## [What is needed]
Go to the line with "Task: Click the Odds column header" in the entries below and write out every line from there through the line with "Task: Select the Rectangle tool", exactly and without pictures.

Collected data

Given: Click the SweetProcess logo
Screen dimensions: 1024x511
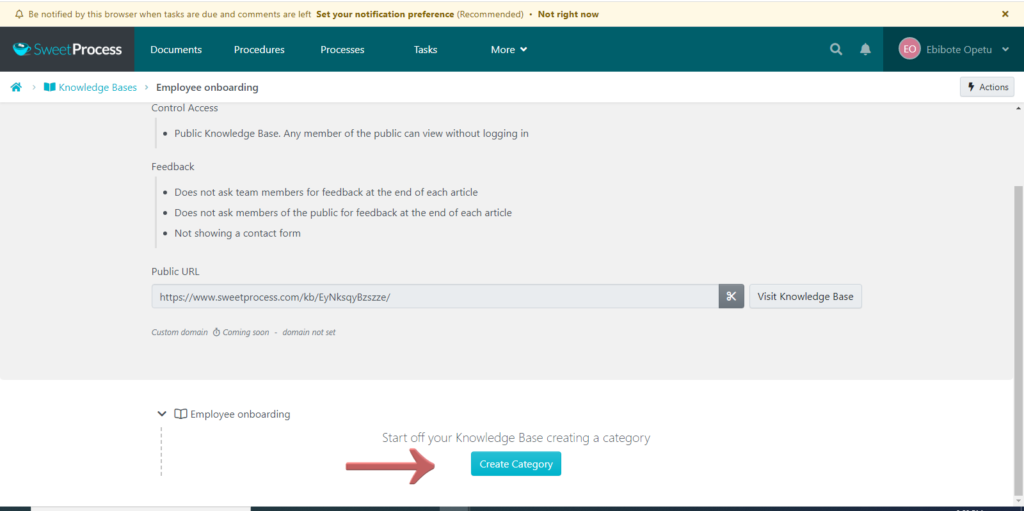Looking at the screenshot, I should [67, 49].
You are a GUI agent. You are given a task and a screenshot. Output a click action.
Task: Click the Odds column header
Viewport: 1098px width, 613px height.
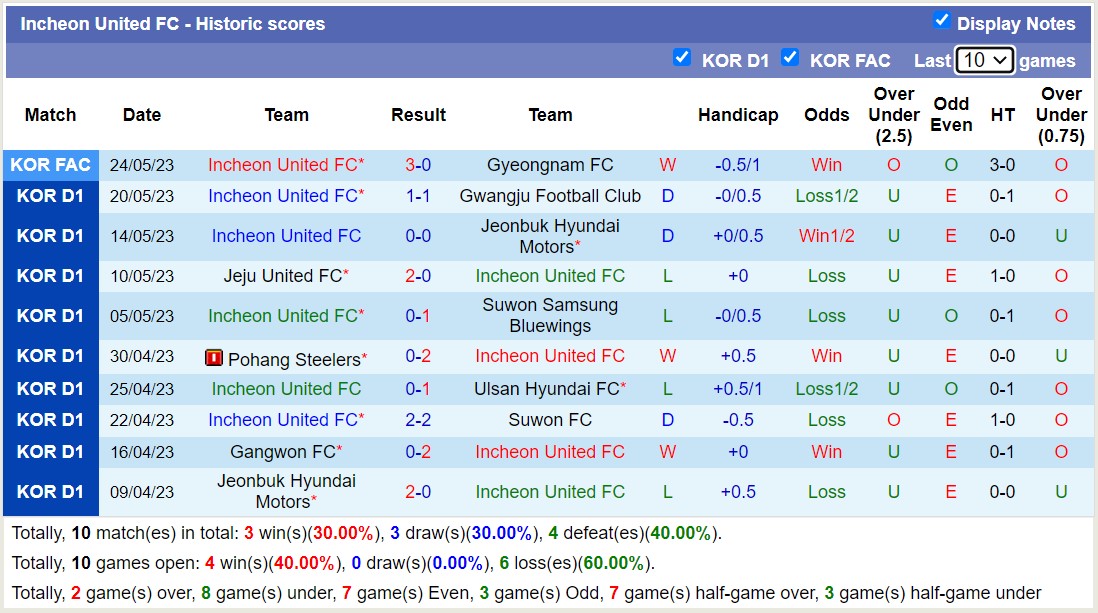(x=826, y=115)
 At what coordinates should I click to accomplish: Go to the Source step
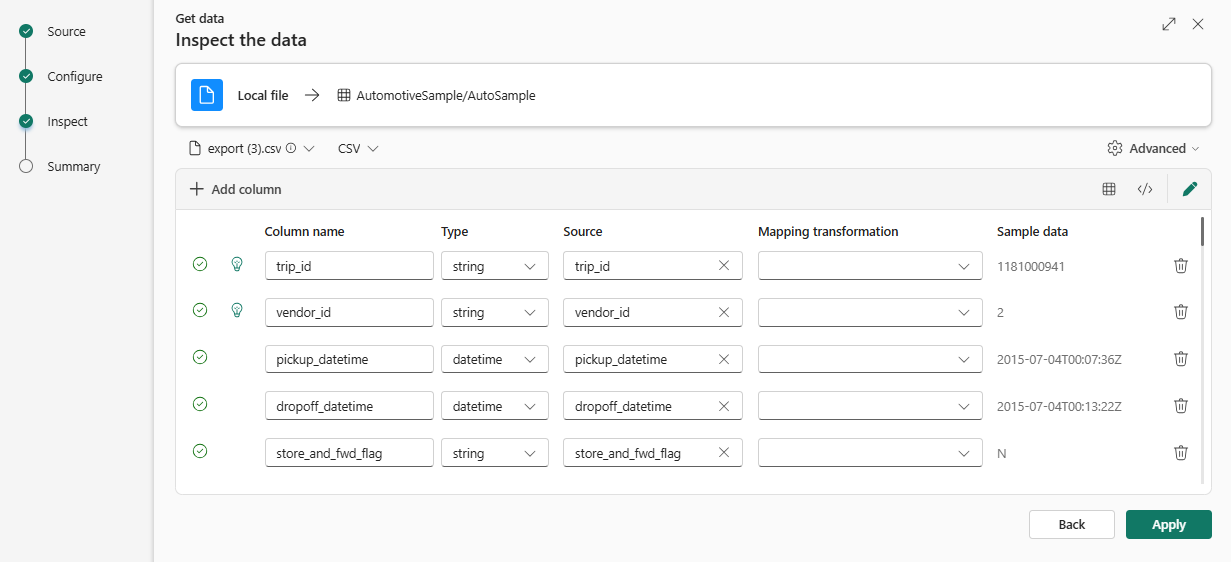tap(66, 32)
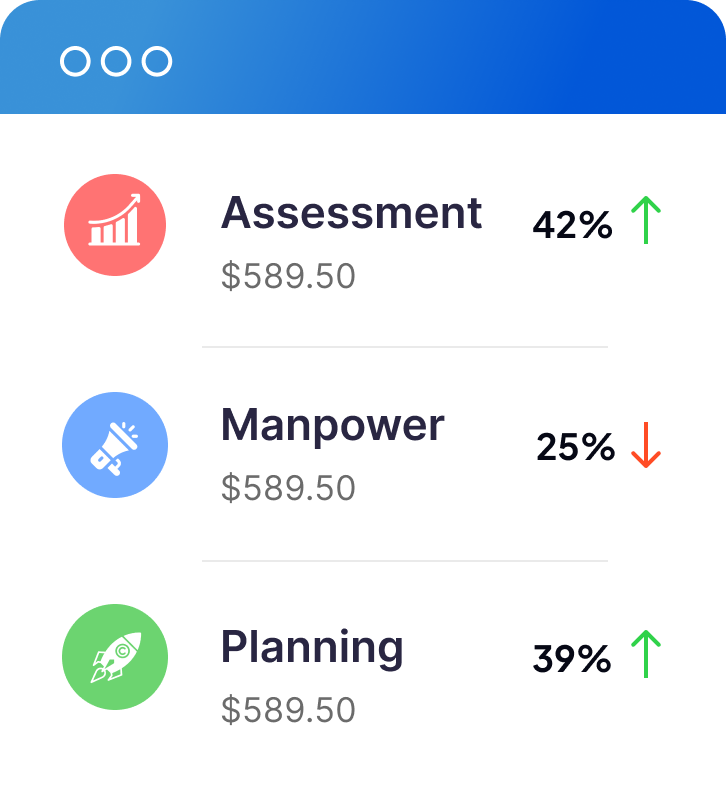Screen dimensions: 726x806
Task: Click the green up arrow beside 42%
Action: tap(647, 221)
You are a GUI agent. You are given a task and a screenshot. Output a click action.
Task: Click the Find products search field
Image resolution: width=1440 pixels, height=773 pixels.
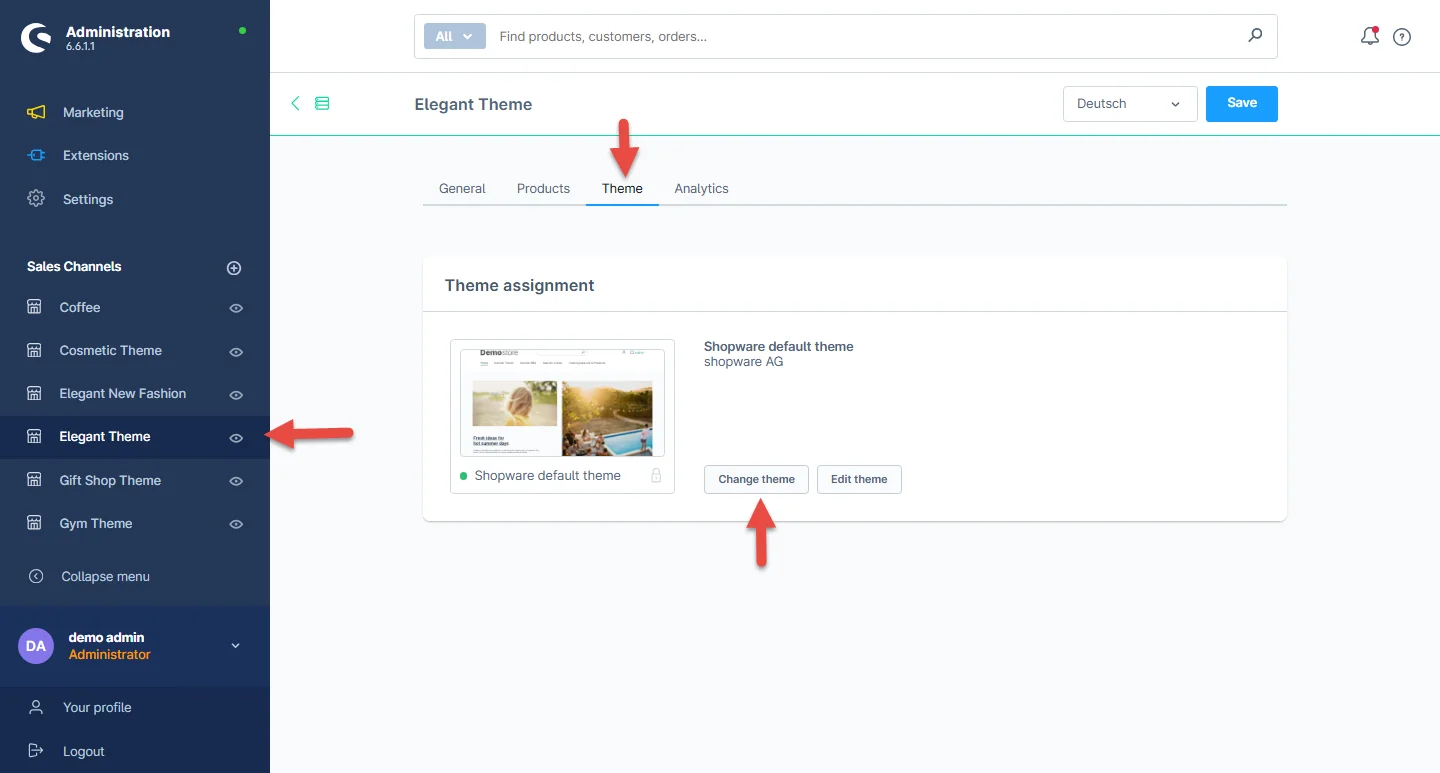(860, 36)
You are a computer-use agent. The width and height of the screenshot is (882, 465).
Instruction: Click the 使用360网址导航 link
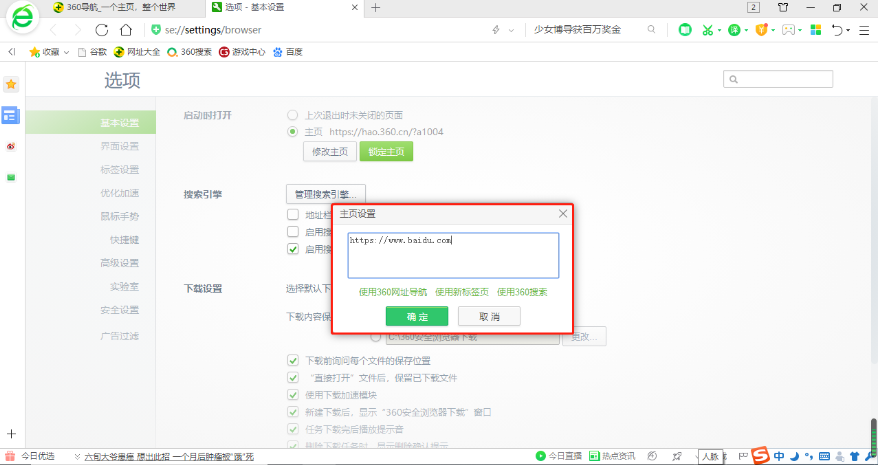coord(392,292)
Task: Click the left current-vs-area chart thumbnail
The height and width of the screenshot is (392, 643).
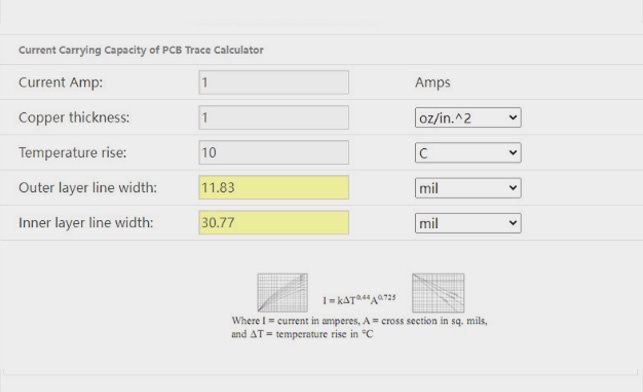Action: pyautogui.click(x=283, y=293)
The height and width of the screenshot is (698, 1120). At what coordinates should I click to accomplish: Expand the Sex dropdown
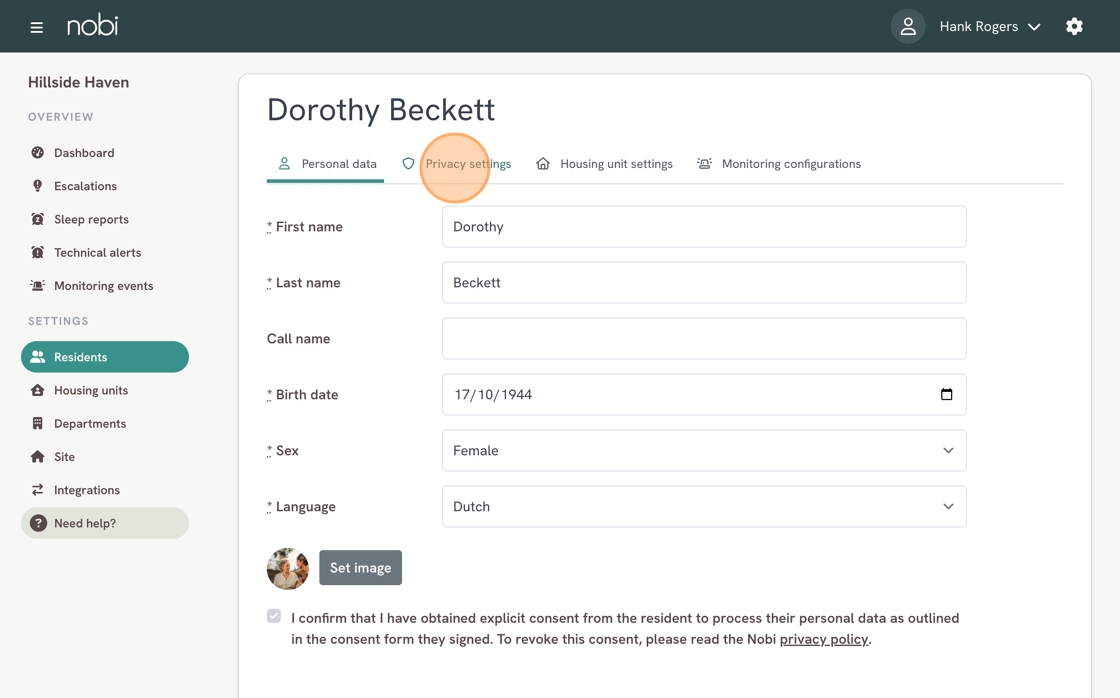(703, 451)
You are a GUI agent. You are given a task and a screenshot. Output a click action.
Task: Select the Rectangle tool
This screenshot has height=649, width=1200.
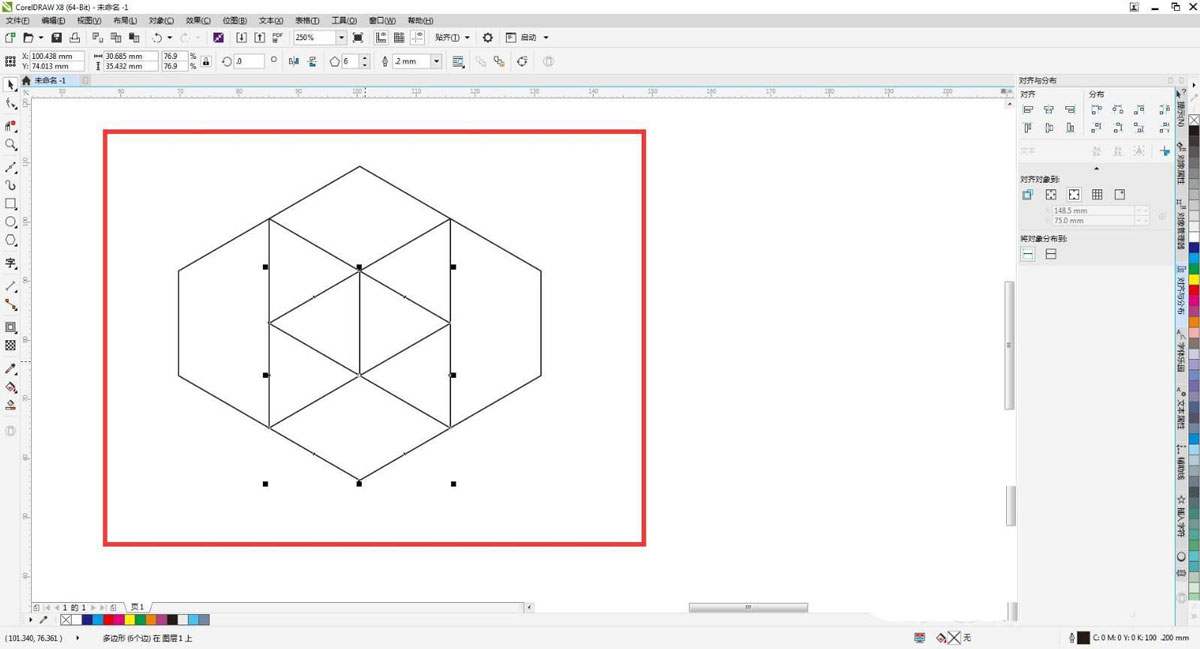pyautogui.click(x=11, y=204)
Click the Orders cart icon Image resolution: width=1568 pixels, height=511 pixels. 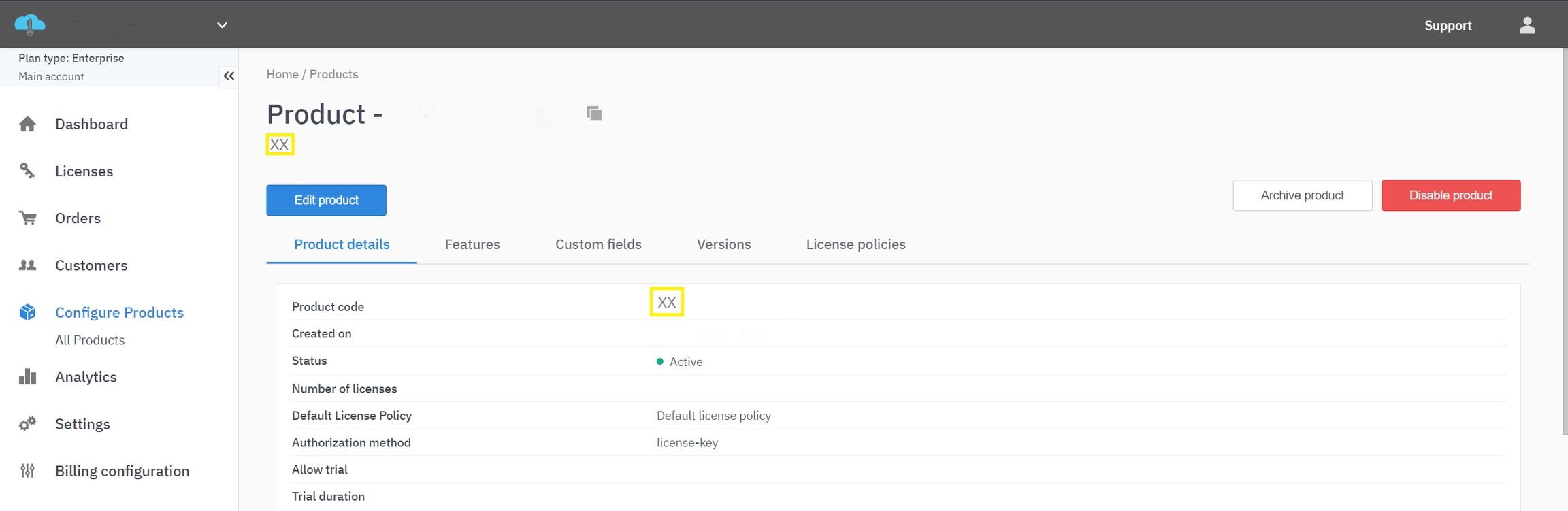coord(27,218)
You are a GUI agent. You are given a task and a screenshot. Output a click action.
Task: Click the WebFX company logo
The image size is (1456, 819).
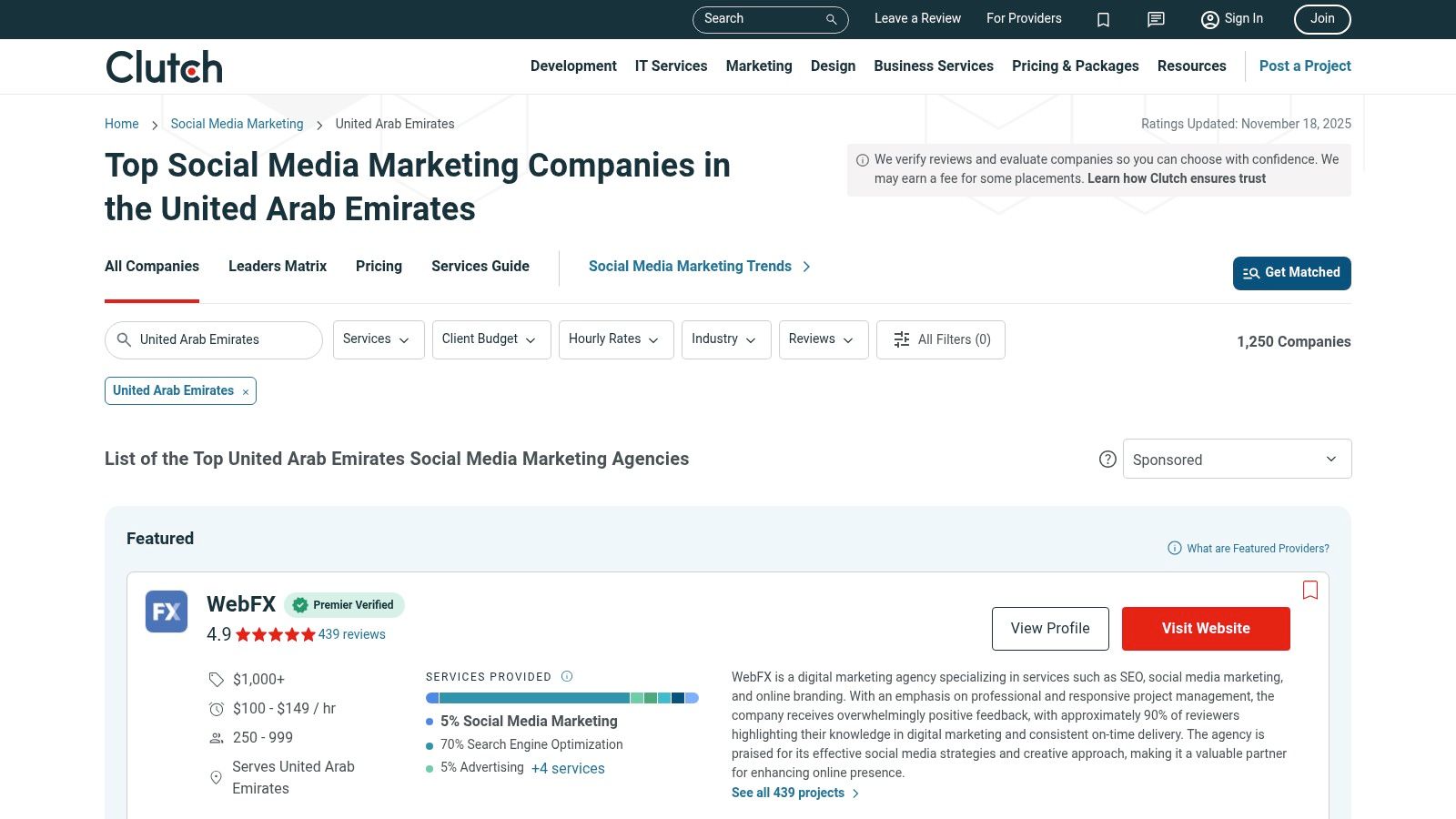167,612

## [Task response]
Task: Click the Odds column header
Viewport: 1098px width, 613px height.
(x=826, y=115)
 At what coordinates should I click to accomplish: Go to the Source step
tap(66, 32)
Screen dimensions: 726x806
Task: Click the green up arrow beside 42%
Action: tap(647, 221)
You are a GUI agent. You are given a task and a screenshot. Output a click action.
Task: Click the Find products search field
Image resolution: width=1440 pixels, height=773 pixels.
(860, 36)
You are a computer-use agent. The width and height of the screenshot is (882, 465).
Instruction: Click the 使用360网址导航 link
coord(392,292)
Task: Click the left current-vs-area chart thumbnail
The height and width of the screenshot is (392, 643).
Action: pyautogui.click(x=283, y=293)
The height and width of the screenshot is (698, 1120). At what coordinates should I click to accomplish: Expand the Sex dropdown
(703, 451)
You are a GUI agent. You are given a task and a screenshot. Output a click action.
Task: Select the Rectangle tool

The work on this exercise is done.